感謝することが大事だって、いろんなところで見聞きします。

思えば、遥か昔、小学校の道徳の時間にもみっちり学んだ気がしなくもありません。

ともすれば、このマガジンでも、似たようなことを熱く訴えているかもしれません。

でも、感謝が大事だって話を見聞きすると、私の中の一部が「ケッ」ってなることがあります。

もちろん、動作学実践者=矢印は自分に向ける、ですから、「ケッ」と感じる自分に何かがあるんだろうなぁ、とは薄々気づいていました。

けど、まあ、そんなに優先順位が高いとは思わなかったので、放置してきました。

ところが、先日、動作学チームの川尻隆とミーティングをして、それが例のごとく動作学コーチングセッションのような時間となって、私ははたと気づいたのです。

感謝できないことに感謝しようとしてこじらせた経験があるから、感謝が大事って言われると「ケッ」となるんだ、と。

感謝できないことに感謝しなくてよかったのに

かつての私は、「感謝が大事」ということを、なぜか「何にでも感謝しなければならない」とねじ曲げて解釈してしまっていました。

だから、すごく腹が立ったことでも、とても好きになれない人でも、何でも「感謝しなきゃ!」って自らに感謝を強いて、インプット・プロセス・アウトプットの流れを詰まらせていたんです。

でも、腹が立った、好きになれない、ってアウトプットなんですよね。

出てきたアウトプットは変えられないんです。

腹が立っているのに感謝、好きになれないのに感謝、なんてことをするのは、床にこぼした牛乳を何もなかったことにしてパックに戻すくらい無理な話。

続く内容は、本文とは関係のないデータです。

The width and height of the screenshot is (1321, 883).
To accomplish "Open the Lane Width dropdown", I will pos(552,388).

しかも、感謝することはよいことだと善悪を規定もしていたから、感謝できないのはよくないことだと自分を責めてもいました。

ああ、もう、書いているだけで苦しいです。

そんな苦い経験があったがために、「感謝が大事」ということを見聞きすると、過去の感情が自分の気づかないところでモゾモゾっと湧き出て、「感謝が大事って言われるとつらい人もいるんだよ!」と一人勝手に憤っていたわけです。

感謝するのと感謝できることを探すのは違う

相反するようですが、感謝はやっぱり大事だと思います。

でも、それは感謝することがよいことだとか立派なことだからではなくて、自分が幸せを感じて生きるために大事なんだと思っています。

腹が立っている、あの人が嫌いだ、という状態のままでいては、その状態でインプット・プロセス・アウトプットが続くから、腹立たしい、嫌だっていう状態の延長のアウトプットが続きやすいんです。

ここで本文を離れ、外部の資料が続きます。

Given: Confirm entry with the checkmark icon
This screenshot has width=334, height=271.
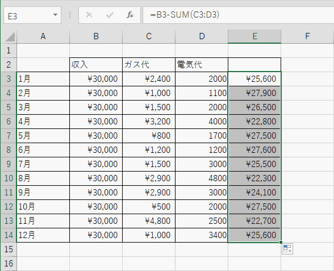Looking at the screenshot, I should click(110, 15).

かといってかつての私のように感謝できないことに感謝しようとするのはインプット・プロセス・アウトプットをこじらせるだけ。

じゃあ、どうするかというと、何でもいいから他に感謝できることを無理にでも探し出せばいいんです。

腹が立っている、あの人は嫌いだ、それはそれで存分に味わい、一方で、今日は天気がよくてありがたいな、というふうに、感謝できる他のことを探してみるんですね。

それがたとえ無理矢理でも、感じる感謝の量はわずかだとしても、嘘にはならないような感謝の対象物を何か一つでも見つけ出せたら、新しい視点をインプット、かつポジティブなインプットをしたことになって、アウトプットが感謝できる方向へと自然にシフトするんです。

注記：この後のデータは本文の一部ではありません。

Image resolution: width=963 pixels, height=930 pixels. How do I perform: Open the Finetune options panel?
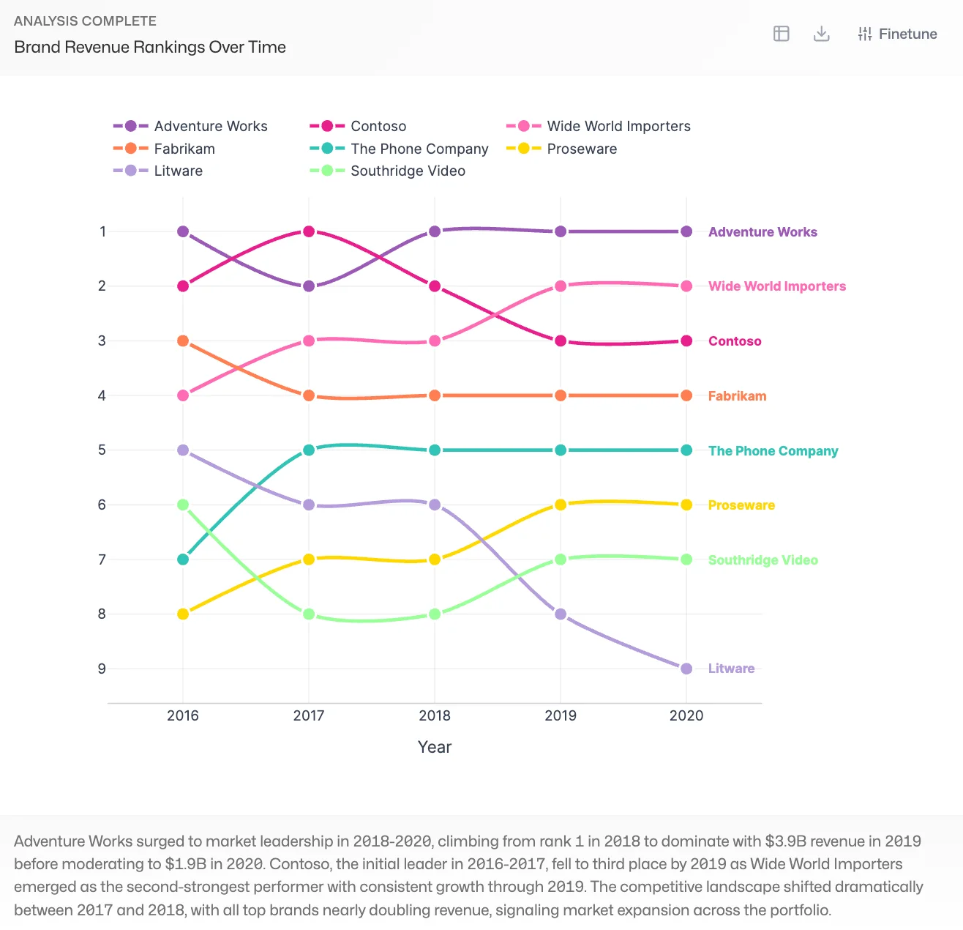tap(896, 34)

今思えばそんな単純なことが、なぜできていなかったのか…。

と、私がついやりがちなのが、「過去の私、全然できてなかったじゃーん!ダメじゃーん!」とバツをつけちゃうこと。

でも、それって過去という、自分の一部を否定することになって、自己というものをまるっと受容することからは遠のくので、また違う部分でつらくなってきちゃうんですよね。

だから、あの頃は、感謝できないことに感謝しようとしてしんどかった、ってその気持ちをちゃんと味わってあげる。

と、同時に、24時間365日の全瞬間がつらかったわけではないよねっていう客観的なニュートラルな視点もインプットしておく。

たぶんそれが自分を受容するってこと。

自分を受け入れる度合いが増すと、その部分における他人への寛容度が増すということは何度も体験してきました。

だから、自分に矢印を向けること、そして自分に矢印を向ける人が増えることは、結果的に、世界を寛容にすることだと信じてもいます。

今後も地味に、しかし希望を持って取り組んでいこうと思います。